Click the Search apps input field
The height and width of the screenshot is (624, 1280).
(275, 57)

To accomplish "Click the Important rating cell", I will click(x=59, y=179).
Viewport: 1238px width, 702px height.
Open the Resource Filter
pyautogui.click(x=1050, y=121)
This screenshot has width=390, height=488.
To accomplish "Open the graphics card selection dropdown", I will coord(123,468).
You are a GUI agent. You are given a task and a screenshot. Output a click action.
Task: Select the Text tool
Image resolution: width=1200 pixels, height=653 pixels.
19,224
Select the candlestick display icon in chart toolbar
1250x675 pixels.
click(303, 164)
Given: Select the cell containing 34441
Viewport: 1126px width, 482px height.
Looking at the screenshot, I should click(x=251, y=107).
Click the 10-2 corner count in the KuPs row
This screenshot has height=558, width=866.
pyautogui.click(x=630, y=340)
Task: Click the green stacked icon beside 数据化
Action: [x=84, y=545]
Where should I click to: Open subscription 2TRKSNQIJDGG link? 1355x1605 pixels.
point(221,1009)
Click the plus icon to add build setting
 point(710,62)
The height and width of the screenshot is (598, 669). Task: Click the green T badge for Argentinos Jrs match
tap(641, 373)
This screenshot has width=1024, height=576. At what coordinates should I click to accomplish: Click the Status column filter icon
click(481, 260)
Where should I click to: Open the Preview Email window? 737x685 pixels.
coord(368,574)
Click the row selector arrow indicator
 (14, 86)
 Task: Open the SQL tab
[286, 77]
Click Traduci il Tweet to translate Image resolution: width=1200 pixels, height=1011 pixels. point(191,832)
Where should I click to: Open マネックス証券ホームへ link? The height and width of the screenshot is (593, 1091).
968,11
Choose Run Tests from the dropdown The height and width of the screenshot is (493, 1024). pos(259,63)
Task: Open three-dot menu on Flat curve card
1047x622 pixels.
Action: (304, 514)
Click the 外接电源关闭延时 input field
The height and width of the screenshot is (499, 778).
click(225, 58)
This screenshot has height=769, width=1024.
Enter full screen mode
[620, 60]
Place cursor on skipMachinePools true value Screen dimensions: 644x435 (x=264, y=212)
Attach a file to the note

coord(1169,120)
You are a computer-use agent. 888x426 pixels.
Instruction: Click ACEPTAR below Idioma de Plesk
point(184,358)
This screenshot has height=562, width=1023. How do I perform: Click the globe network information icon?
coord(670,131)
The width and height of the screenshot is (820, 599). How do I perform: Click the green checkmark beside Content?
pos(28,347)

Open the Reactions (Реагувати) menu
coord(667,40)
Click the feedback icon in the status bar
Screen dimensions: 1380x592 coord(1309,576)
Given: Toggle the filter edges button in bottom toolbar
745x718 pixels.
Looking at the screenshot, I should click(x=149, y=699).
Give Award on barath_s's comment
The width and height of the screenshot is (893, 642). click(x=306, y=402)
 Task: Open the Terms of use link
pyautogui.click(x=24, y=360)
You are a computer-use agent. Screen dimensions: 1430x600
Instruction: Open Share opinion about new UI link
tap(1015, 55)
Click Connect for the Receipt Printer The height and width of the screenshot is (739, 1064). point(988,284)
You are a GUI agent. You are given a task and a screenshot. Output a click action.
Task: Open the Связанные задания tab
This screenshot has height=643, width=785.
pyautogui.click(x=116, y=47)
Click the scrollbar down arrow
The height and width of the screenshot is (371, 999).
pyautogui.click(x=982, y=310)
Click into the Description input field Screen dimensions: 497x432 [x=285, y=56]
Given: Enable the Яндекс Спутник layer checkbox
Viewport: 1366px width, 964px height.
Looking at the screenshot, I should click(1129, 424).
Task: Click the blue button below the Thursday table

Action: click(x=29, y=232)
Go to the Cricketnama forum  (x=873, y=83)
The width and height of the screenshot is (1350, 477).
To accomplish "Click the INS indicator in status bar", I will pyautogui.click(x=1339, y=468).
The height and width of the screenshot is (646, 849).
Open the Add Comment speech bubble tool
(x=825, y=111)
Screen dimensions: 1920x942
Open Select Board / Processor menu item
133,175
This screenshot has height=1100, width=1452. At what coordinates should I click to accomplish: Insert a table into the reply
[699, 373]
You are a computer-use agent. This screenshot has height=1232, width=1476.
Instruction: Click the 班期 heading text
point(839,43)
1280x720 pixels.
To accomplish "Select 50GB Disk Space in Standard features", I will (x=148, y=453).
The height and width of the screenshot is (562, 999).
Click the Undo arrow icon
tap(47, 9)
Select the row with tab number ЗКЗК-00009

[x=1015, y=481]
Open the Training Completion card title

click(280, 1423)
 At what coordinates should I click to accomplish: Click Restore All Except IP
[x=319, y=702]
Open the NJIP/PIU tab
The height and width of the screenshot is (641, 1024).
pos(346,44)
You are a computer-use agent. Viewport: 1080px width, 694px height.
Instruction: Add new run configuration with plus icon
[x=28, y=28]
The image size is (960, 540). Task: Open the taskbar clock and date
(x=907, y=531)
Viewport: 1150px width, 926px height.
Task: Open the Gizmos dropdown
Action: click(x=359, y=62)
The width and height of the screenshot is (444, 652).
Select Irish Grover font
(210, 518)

····················

_How to complete this task_
Every line of the material should be transcribed without alteration.

_Your solution_
Click the Search apps input field
The height and width of the screenshot is (624, 1280).
(275, 57)

To accomplish "Click the Important rating cell", I will click(x=59, y=179).
Viewport: 1238px width, 702px height.
Open the Resource Filter
pyautogui.click(x=1050, y=121)
This screenshot has width=390, height=488.
To accomplish "Open the graphics card selection dropdown", I will coord(123,468).
You are a GUI agent. You are given a task and a screenshot. Output a click action.
Task: Select the Text tool
Image resolution: width=1200 pixels, height=653 pixels.
19,224
Select the candlestick display icon in chart toolbar
1250x675 pixels.
click(303, 164)
Given: Select the cell containing 34441
Viewport: 1126px width, 482px height.
Looking at the screenshot, I should click(x=251, y=107).
Click the 10-2 corner count in the KuPs row
This screenshot has height=558, width=866.
pyautogui.click(x=630, y=340)
Task: Click the green stacked icon beside 数据化
Action: [x=84, y=545]
Where should I click to: Open subscription 2TRKSNQIJDGG link? 1355x1605 pixels.
point(221,1009)
Click the plus icon to add build setting
 point(710,62)
The height and width of the screenshot is (598, 669). Task: Click the green T badge for Argentinos Jrs match
tap(641, 373)
This screenshot has width=1024, height=576. At what coordinates should I click to accomplish: Click the Status column filter icon
click(481, 260)
Where should I click to: Open the Preview Email window? 737x685 pixels.
coord(368,574)
Click the row selector arrow indicator
 (14, 86)
 Task: Open the SQL tab
[286, 77]
Click Traduci il Tweet to translate Image resolution: width=1200 pixels, height=1011 pixels. point(191,832)
Where should I click to: Open マネックス証券ホームへ link? The height and width of the screenshot is (593, 1091).
968,11
Choose Run Tests from the dropdown The height and width of the screenshot is (493, 1024). pos(259,63)
Task: Open three-dot menu on Flat curve card
1047x622 pixels.
Action: (304, 514)
Click the 外接电源关闭延时 input field
The height and width of the screenshot is (499, 778).
click(225, 58)
This screenshot has height=769, width=1024.
Enter full screen mode
[620, 60]
Place cursor on skipMachinePools true value Screen dimensions: 644x435 (x=264, y=212)
Attach a file to the note

coord(1169,120)
You are a computer-use agent. 888x426 pixels.
Instruction: Click ACEPTAR below Idioma de Plesk
point(184,358)
This screenshot has height=562, width=1023. How do I perform: Click the globe network information icon?
coord(670,131)
The width and height of the screenshot is (820, 599). How do I perform: Click the green checkmark beside Content?
pos(28,347)

Open the Reactions (Реагувати) menu
coord(667,40)
Click the feedback icon in the status bar
Screen dimensions: 1380x592 coord(1309,576)
Given: Toggle the filter edges button in bottom toolbar
745x718 pixels.
Looking at the screenshot, I should click(x=149, y=699).
Give Award on barath_s's comment
The width and height of the screenshot is (893, 642). click(x=306, y=402)
 Task: Open the Terms of use link
pyautogui.click(x=24, y=360)
You are a computer-use agent. Screen dimensions: 1430x600
Instruction: Open Share opinion about new UI link
tap(1015, 55)
Click Connect for the Receipt Printer The height and width of the screenshot is (739, 1064). point(988,284)
You are a GUI agent. You are given a task and a screenshot. Output a click action.
Task: Open the Связанные задания tab
This screenshot has height=643, width=785.
pyautogui.click(x=116, y=47)
Click the scrollbar down arrow
The height and width of the screenshot is (371, 999).
pyautogui.click(x=982, y=310)
Click into the Description input field Screen dimensions: 497x432 [x=285, y=56]
Given: Enable the Яндекс Спутник layer checkbox
Viewport: 1366px width, 964px height.
Looking at the screenshot, I should click(1129, 424).
Task: Click the blue button below the Thursday table

Action: click(x=29, y=232)
Go to the Cricketnama forum  (x=873, y=83)
The width and height of the screenshot is (1350, 477).
To accomplish "Click the INS indicator in status bar", I will pyautogui.click(x=1339, y=468).
The height and width of the screenshot is (646, 849).
Open the Add Comment speech bubble tool
(x=825, y=111)
Screen dimensions: 1920x942
Open Select Board / Processor menu item
133,175
This screenshot has height=1100, width=1452. At what coordinates should I click to accomplish: Insert a table into the reply
[699, 373]
You are a computer-use agent. This screenshot has height=1232, width=1476.
Instruction: Click the 班期 heading text
point(839,43)
1280x720 pixels.
To accomplish "Select 50GB Disk Space in Standard features", I will (x=148, y=453).
The height and width of the screenshot is (562, 999).
Click the Undo arrow icon
tap(47, 9)
Select the row with tab number ЗКЗК-00009

[x=1015, y=481]
Open the Training Completion card title

click(280, 1423)
 At what coordinates should I click to accomplish: Click Restore All Except IP
[x=319, y=702]
Open the NJIP/PIU tab
The height and width of the screenshot is (641, 1024).
pos(346,44)
You are a computer-use agent. Viewport: 1080px width, 694px height.
Instruction: Add new run configuration with plus icon
[x=28, y=28]
The image size is (960, 540). Task: Open the taskbar clock and date
(x=907, y=531)
Viewport: 1150px width, 926px height.
Task: Open the Gizmos dropdown
Action: click(x=359, y=62)
The width and height of the screenshot is (444, 652).
Select Irish Grover font
(210, 518)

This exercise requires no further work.